Quando se subsidia a gasolina, se beneficia aqueles que trafegam pelas avenidas e ruas das cidades brasileiras em seus automóveis, sem sequer olhar para as populações de rua, sem teto, sem renda e sem comida que ocupam as calçadas. Quem subsidia o diesel contribui para sobrecarregar o SUS e todo o sistema de saúde com o tratamento de doenças respiratórias e cardiovasculares provocadas pela poluição do ar. Para o que contribui, também, a gasolina. Gasta-se algo como um bilhão de reais por ano para tratar as pessoas adoecidas pela poluição do ar.
Combustíveis fósseis – o erro
O combustível fóssil subsidiado nega o compromisso redistributivo dos progressistas. Contribui para dificultar a compatibilidade entre a política social e a responsabilidade fiscal. Nega os compromissos climáticos e ambientais, hoje indissociáveis de uma agenda progressista.
Se o governo agisse com normalidade, de acordo com os compromissos assumidos com a frente democrática, fiel aos imperativos redistributivistas do presidente e buscando dar à coalizão sinais de coesão, coerência e força política, Fernando Haddad nem precisaria despachar com Lula para que ele assinasse a MP da reposição tributária.
Haddad, na sua coletiva, desnecessária em situação de normalidade governamental, deu a razão de fundo para a decisão. Foi um ato demagógico e eleitoreiro de um sujeito tentando desesperadamente evitar sua inevitável derrota eleitoral. Portanto, não tinha fundamento econômico, social ou de qualquer outra natureza legítima.
A preocupação com o impacto inflacionário deveria ser descartada e mitigada com a apresentação, o mais rápido possível da nova âncora fiscal. Contribuiria para reduzir a pressão sobre o câmbio e melhorar as expectativas, com impacto favorável sobre o preço de todos os produtos chamados "tradables", cujos preços domésticos são afetados pelo câmbio.
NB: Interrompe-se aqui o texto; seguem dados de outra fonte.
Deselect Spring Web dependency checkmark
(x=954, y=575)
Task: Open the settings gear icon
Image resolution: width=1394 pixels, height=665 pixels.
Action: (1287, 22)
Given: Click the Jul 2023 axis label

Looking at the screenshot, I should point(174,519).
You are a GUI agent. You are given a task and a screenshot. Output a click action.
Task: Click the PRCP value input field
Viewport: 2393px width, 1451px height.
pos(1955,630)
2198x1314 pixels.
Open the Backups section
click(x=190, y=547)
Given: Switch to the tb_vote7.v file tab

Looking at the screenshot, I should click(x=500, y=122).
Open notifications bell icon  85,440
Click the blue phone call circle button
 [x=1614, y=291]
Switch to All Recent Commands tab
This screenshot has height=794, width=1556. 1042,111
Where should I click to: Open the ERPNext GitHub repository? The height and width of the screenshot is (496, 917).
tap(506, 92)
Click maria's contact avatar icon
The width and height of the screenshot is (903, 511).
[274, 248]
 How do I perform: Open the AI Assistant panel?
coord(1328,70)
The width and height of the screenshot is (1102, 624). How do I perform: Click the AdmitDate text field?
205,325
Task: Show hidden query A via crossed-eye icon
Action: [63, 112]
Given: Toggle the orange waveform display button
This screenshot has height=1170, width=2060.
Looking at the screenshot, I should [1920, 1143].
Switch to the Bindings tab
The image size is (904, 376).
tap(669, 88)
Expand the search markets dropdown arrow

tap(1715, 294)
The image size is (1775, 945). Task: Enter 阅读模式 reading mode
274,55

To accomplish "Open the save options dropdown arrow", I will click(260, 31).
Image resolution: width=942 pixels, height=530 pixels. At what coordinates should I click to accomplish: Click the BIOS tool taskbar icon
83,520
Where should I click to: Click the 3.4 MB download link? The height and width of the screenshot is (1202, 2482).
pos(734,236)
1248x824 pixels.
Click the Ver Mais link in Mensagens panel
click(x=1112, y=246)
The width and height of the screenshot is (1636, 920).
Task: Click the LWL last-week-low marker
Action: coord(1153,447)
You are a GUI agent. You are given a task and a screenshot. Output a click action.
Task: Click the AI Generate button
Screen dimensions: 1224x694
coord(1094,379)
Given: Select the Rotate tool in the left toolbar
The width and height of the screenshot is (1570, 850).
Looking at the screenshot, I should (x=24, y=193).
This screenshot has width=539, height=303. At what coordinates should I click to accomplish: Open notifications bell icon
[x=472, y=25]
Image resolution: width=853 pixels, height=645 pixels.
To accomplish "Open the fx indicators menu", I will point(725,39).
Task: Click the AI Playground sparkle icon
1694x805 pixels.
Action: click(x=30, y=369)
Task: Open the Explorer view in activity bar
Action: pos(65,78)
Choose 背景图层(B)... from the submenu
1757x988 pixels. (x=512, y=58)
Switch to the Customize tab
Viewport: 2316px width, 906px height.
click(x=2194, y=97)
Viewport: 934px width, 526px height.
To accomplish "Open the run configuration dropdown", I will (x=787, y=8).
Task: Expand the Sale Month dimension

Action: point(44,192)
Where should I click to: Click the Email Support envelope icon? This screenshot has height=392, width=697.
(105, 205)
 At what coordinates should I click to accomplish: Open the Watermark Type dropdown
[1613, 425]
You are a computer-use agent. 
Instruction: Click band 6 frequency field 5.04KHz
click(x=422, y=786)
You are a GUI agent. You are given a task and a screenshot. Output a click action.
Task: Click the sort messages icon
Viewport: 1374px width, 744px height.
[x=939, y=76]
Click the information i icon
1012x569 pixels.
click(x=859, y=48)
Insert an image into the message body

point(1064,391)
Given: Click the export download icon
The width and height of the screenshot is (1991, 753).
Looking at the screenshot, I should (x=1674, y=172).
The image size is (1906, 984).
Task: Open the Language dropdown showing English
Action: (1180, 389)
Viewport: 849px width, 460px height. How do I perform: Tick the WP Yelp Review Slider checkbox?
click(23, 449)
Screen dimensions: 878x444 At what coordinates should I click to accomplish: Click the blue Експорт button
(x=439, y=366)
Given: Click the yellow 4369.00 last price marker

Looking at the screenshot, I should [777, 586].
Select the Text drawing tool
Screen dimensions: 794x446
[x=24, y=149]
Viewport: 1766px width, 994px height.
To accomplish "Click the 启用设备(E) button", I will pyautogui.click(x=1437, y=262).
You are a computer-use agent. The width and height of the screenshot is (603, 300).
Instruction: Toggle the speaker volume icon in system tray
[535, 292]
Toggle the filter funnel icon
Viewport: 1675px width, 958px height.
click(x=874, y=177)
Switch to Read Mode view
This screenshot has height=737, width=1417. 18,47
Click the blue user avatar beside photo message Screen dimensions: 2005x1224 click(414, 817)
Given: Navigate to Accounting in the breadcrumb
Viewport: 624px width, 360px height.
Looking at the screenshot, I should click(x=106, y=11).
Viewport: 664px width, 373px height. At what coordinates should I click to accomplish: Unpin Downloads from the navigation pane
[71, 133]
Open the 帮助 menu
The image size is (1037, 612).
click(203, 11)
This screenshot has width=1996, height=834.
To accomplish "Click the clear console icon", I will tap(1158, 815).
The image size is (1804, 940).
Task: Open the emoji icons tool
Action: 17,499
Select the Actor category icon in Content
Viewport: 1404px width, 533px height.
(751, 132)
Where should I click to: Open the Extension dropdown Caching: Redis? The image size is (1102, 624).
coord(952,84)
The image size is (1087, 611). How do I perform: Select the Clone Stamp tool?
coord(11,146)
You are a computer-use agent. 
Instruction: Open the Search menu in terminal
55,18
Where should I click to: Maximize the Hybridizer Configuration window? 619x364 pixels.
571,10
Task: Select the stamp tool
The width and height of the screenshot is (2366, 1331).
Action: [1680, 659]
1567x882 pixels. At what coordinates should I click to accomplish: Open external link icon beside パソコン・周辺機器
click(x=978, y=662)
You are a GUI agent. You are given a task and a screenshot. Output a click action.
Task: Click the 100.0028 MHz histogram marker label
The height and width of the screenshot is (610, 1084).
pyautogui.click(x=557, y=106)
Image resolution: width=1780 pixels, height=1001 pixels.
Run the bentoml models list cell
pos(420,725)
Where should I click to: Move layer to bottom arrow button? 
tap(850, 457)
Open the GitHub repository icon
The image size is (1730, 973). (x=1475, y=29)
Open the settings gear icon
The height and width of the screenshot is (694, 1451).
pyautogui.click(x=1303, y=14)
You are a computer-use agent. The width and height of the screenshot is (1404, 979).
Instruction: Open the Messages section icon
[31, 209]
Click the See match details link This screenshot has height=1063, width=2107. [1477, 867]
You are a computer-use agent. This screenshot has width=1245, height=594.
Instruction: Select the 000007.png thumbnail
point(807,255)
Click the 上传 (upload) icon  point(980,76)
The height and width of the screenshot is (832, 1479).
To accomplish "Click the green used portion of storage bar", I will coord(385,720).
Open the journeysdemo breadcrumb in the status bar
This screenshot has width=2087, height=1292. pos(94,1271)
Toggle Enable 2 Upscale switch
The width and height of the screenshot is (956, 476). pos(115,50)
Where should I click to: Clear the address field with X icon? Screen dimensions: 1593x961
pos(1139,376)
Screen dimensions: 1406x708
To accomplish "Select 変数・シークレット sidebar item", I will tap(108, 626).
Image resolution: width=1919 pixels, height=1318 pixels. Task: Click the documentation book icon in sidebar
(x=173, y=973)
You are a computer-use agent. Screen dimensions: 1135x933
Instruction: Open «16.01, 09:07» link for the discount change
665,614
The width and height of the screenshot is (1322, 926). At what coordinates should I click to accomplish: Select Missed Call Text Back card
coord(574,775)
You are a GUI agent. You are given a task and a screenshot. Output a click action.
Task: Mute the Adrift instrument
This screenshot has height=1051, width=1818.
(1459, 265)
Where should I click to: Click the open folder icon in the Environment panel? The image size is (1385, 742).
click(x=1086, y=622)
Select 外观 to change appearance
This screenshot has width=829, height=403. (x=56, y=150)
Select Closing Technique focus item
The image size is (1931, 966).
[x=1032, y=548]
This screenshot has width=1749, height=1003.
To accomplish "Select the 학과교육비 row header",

A popularidade conquistada com expedientes de má política pública é efêmera. Ela se esvai pelos efeitos negativos das sequelas da decisão mal formulada. A popularidade de Lula depende da melhoria da redução da pobreza e da fome e da melhoria das condições gerais de vida da população. Usar o dinheiro a ser arrecadado para financiar as políticas de proteção social, o aumento do salário mínimo, por exemplo, faz muito mais sentido para a popularidade do presidente, do que facilitar o uso do carro particular pelas classes média e alta.
Não é uma boa estratégia diante da imensidão de problemas que o governo herdou.